Design and construction

Listed Building – Grade II
- Official name: 9, Walmgate
- Designated: 19 August 1971
- Reference no.: 1256363

Website
- burgsys.co.uk

= 9 Walmgate =

Listed former pub in York, England

9 Walmgate is a Grade II listed former public house on Walmgate in York, England. Recorded in its official listing as having begun as an inn in the mid‑18th century, it was re‑roofed in the early 19th century and altered with a shopfront in the mid‑19th century, by which time it was known as the Black Horse. The building continued to appear as the Black Horse on late‑19th‑century mapping, but had ceased to be shown as a pub by the early 20th century. It now stands between the Grade II-listed Red Lion at No. 7 and Nos. 11–11A, and has housed Burgsy's restaurant since 2023.

==History==
Standing on Walmgate, the building is recorded in its official listing as having begun as an inn in the mid-18th century. The RCHME, however, notes that No. 9 was first built as a house in the late 18th century. It was re-roofed in the early 19th century and altered with a shopfront added in the mid‑19th century, and by 1850 it was known as the Black Horse public house. The 1851 directory of Kingston-upon-Hull and York records Richard Fall at No. 9 but does not mention a pub at the address; five Black Horses are listed, none with an address on Walmgate. However, the Ordnance Survey map surveyed in 1851 and published the following year shows the premises.
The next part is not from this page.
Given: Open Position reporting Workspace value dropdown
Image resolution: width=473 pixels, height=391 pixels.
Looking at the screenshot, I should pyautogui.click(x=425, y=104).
The 1885 directory for York lists Joseph Robinson, a horse breaker, at the Black Horse Inn at No. 9, and it appears on the 1891 Ordnance Survey map. The 1913 Kelly's Directory of the North and East Ridings of Yorkshire contains no entry for No. 9, although neighbouring properties are listed. The building no longer had the public house designation by the 1931 Ordnance Survey map.

In 1968 the site was included within the newly established Central Historic Core conservation area, and on 19 August 1971, No. 9 was designated a Grade II listed building. It stands between the Red Lion pub at No. 7 and Nos. 11–11A, both also Grade II listed. Previously occupied by the Corner Grill House, No. 9 has been the home of Burgsy's restaurant since 2023.

==Architecture==
The front is finished in painted brick, with a timber doorway and shopfront. The roof is hipped and covered in a mix of tiles and pantiles, with decorative corner scrolls, a skylight, and brick chimneys.

Entrance to No. 9 in 2025

The building has three storeys and a single window bay. The shopfront is formed by plain uprights with simple moulded details at the top and a shaped cornice supported on paired brackets. At the corner are glazed and panelled double doors with a small window above, set between shop windows made up of two round‑arched lights with a horizontal bar above and panelled bases below. The upper floors each have single‑pane sash windows set under painted flat heads. Narrow horizontal bands mark the first and second floors, continuing around the right‑hand corner. A fluted rainwater head hangs at the eaves.

The right side, facing Merchantgate, is also three storeys, with a cellar beneath the right end and three window bays. The cellar has a simple boarded door. The main doorway, reached by steps, has panelled sides and a shallow entablature supported on carved brackets, with a glazed and panelled door and a six‑pane window above it. The windows match those on the Walmgate front.

==See also==

- Listed buildings in York (within the city walls, southern part)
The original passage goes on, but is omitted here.